Beat Em Up - Question that has to do with camera movement

In these types of games, it seems that the players move and the camera moves until they get to some enemies then the camera stops, and it locks down. After the enemies are dispatched, what I am calling the “notifier” appears somewhere on the screen in what usually seems to be a pointing hand a long with an audible “bling bling bling” sound to indicate it is time to move on. (And if you did not this usually meant some type of enemy to punish the players, In Golden Axe that was shadow skeletons, in P.O.W. that was instakill machine gun troops.)

If we divide the Beat Em Up “battlefield” into two halves left and right. Now, if per say ALL of the players were on the left hand side at the time of the notifier, most of these games seem to use the midway point (the camera actors Y in this case) to be a trigger point. Just branch it and if any of the player’s Y is greater than the CA’s Y? Reconnect an event tick feed to add actor world offset. Then just subtract the players Y from the CAs and that provides what you would expect here.

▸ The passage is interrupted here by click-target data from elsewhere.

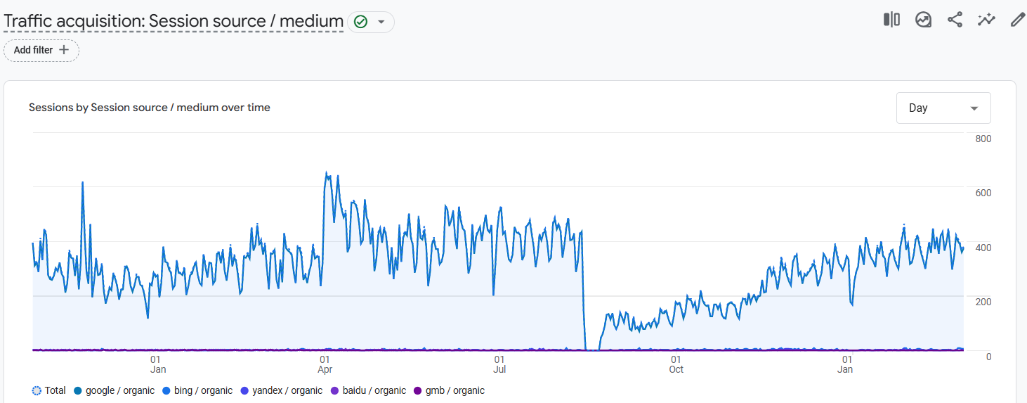Share this report icon

tap(955, 20)
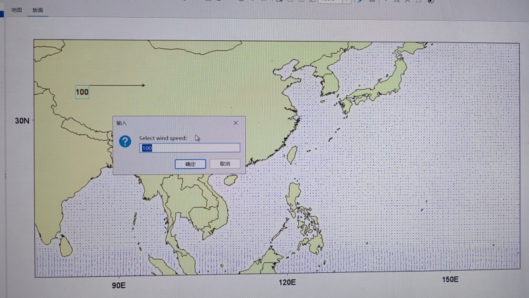The image size is (529, 298).
Task: Click Sri Lanka island on the map
Action: pos(65,246)
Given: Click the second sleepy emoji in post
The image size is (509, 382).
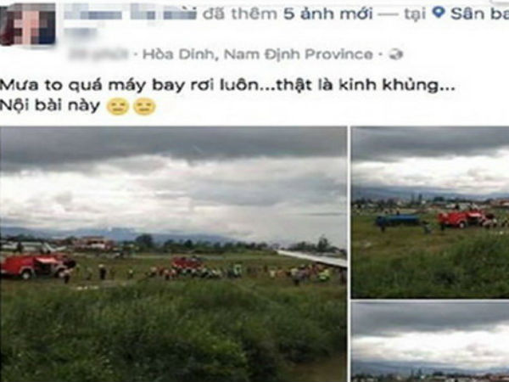Looking at the screenshot, I should click(145, 107).
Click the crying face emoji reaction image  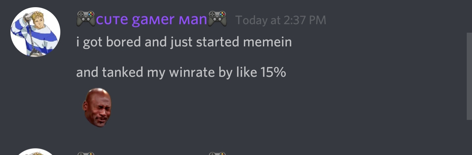(x=97, y=107)
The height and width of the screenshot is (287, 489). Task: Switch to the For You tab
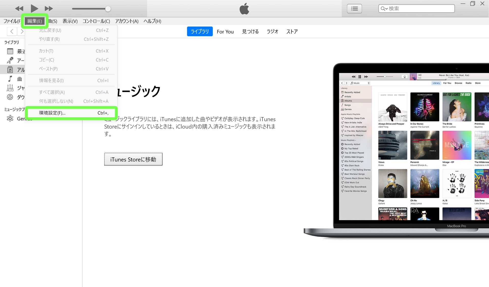coord(225,32)
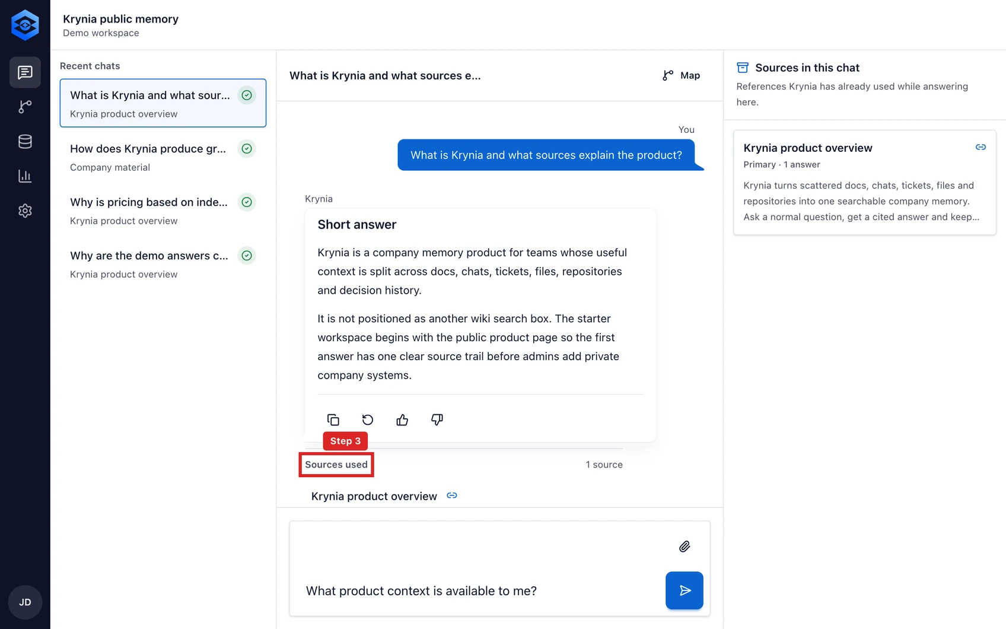1006x629 pixels.
Task: Open the database sources sidebar icon
Action: click(x=25, y=141)
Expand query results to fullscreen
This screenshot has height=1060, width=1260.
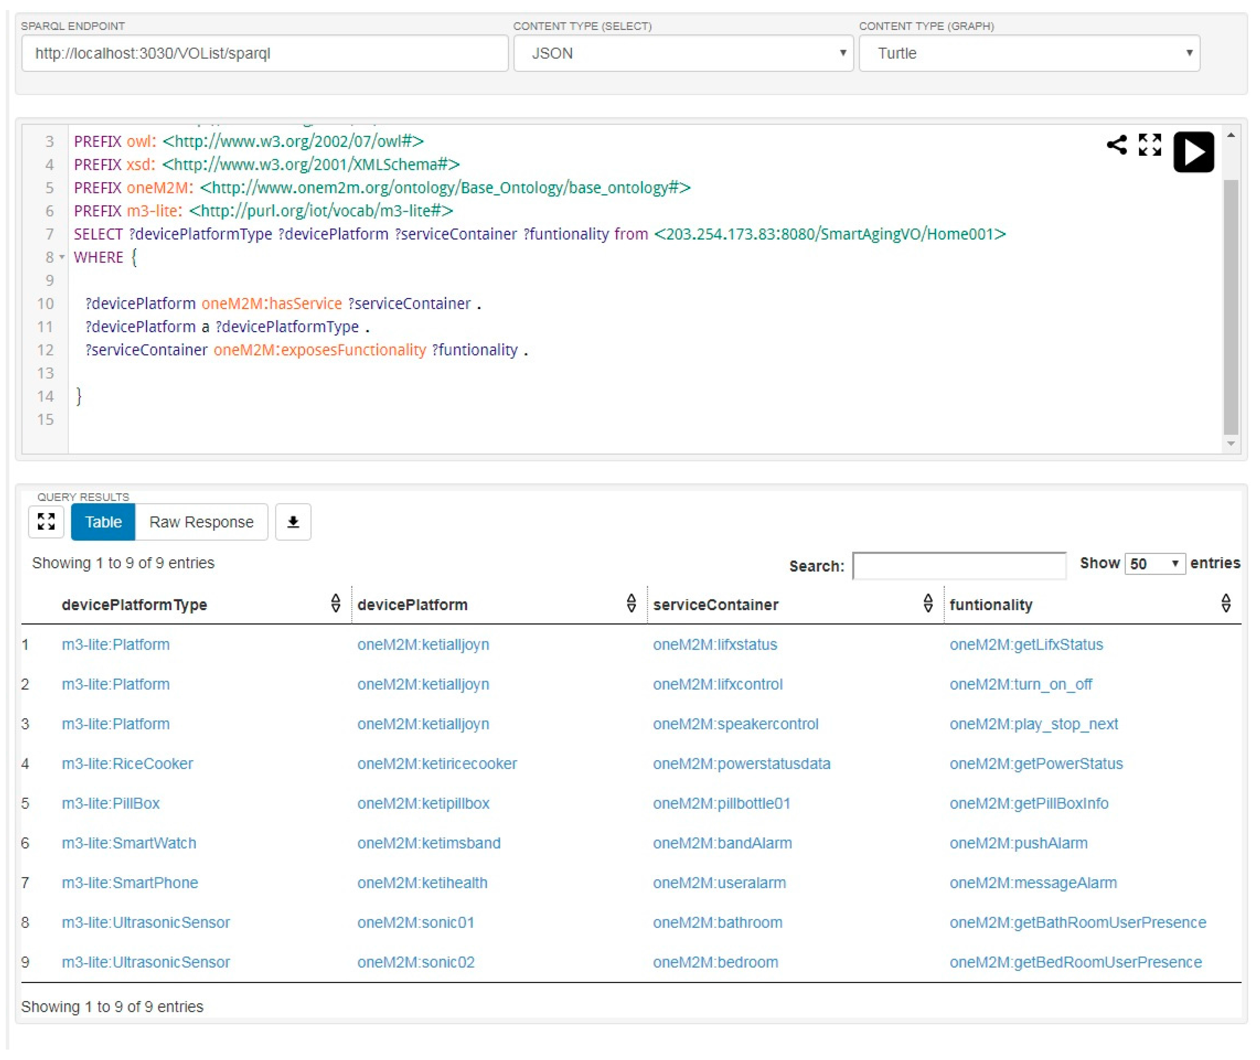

Here is the problem and or question, if ANY of the players are over that mid way point at the time of the notifier firing, if I use that last method then I get a quick snap by the camera. Not what I want here, most of these games seem to allow the furthest player to the right to move right from their current position and the camera moves, bypassing the midpoint mechanism, until another player gets less than a number usually right next to the left wall meaning they have fell behind and now the lead player cannot advance / move the camera. What I did here was at the “time of the notifer” took the lead player’s location and rectified the flow to a single pulse using a DO once to Set a variable.

Then using the following math.

As shown on the video, this looks correct, except you should not be able to move the camera left here. I am missing something here. And even if I figured out how to get it to not move left, that time of notifier float will have to likely be altered. That is essentially a difference of how far over the line they are. But what if that lead player was all the way to the right, moved left an inch or so (without the camera) but then moved right again? lol See what I mean?

Any help here is appreciated, thanks.

1 Like

bump

I am being asked in another thread I made tonight to offer some code that has to do with this BEU style camera. I am going to redirect them to this thread and hopefully they get some context.

I usually make pics of code using 3-4 screen caps composited to make one big pic but it does not seem to be working right tonight lol. The sizing is all wrong. So I made another vid and showed some code first.

This is in the Camera Actor BP, which in a Beat Em Up seems to act like the dungeon master and has overal control of the flow of the game.
This is from an event tick feed. I am showing you one branch inside of a macro that has to do with the P00 (formerly Player One as we all knew it before Unreal) and that character’s offsets.

I made considerable gains on the camera system tonight and I just about have it. I made a new diagram and added some new details on it.

Here is the newest video

The only two things not shown in that macro code is two bools the first checking if “P00 is Furthest right?” and “P00 is in A?”

I have divided the proverbial BEU moveable area or battlefield into two left and right halves. I am calling the left half B and the right half A. I have added two zones I am calling ahead zone and behind zone just before and after the two blocking walls attached to the moving camera actor.

The general jist of a “Beat Em Up” style camera system (in the classic arcade sense anyway). Is players move to the right (in this case 4 players) until they encounter a set of enemies. There may have been some camera movement leading to this if enemies are not in spawn range. And then the camera locks down. It will not move again until ALL enemies on screen are gone. Then usually what seems to happen is what I call “the notifier” appears, a flashing pointing hand accompanied by audible sounds, indicating to the player(s) it is time to move on.

Most of the BEUs seems to have a point halfway or in the middle and if any player crosses that Y then the camera moves (when the cam can move that is). Until…you reach more enemies and it locks down again.

One of the trickiest aspects though is if any player is in A whilst the notifier is up. The only thing that seemed to work here was using a Do Once node (i have been told it should not have mattered) to quickly take the difference or offset of how far the LEAD player is over the half. This then allows the cam to move AT that lead player’s location as he is in “A” already VS if they were all in B when the notifier was up.

Now, the lead player pulls the camera essentially UNTIL, any player is in the behind zone, and now the cam won’t move. If I am holding to the right on the lead player, and then the behind player comes out, what I find happens in most BEUs is that the camera moves as if no player ever fell behind, kind of like the first vid in this thread where they are just dragged along. But, for reasons I do not understand, as soon as that behind player comes out of that zone and the boolean turns false (in a macro not shown here, again event tick based) INSTEAD, of the lead player moving on, the behind player is allowed to move right, and the lead player has to turn left then back right and can resume. Hence the facing right bool and the Do Once.

This is not bad, for me anyways, but I still would like to figure that out and would basically have the BEU camera system down.

At around 1:12 of the vid there is a strange fall back effect where the camera moves left a bit, I have no idea why that is happening.

From what I remember of old school BEU’s 80’s to early 2000’s was the lead could push up until a certain point. But all stragglers were forced up into the play area.

TMNT for example did this.

1 Like

On that first video of this thread that is the way I had it.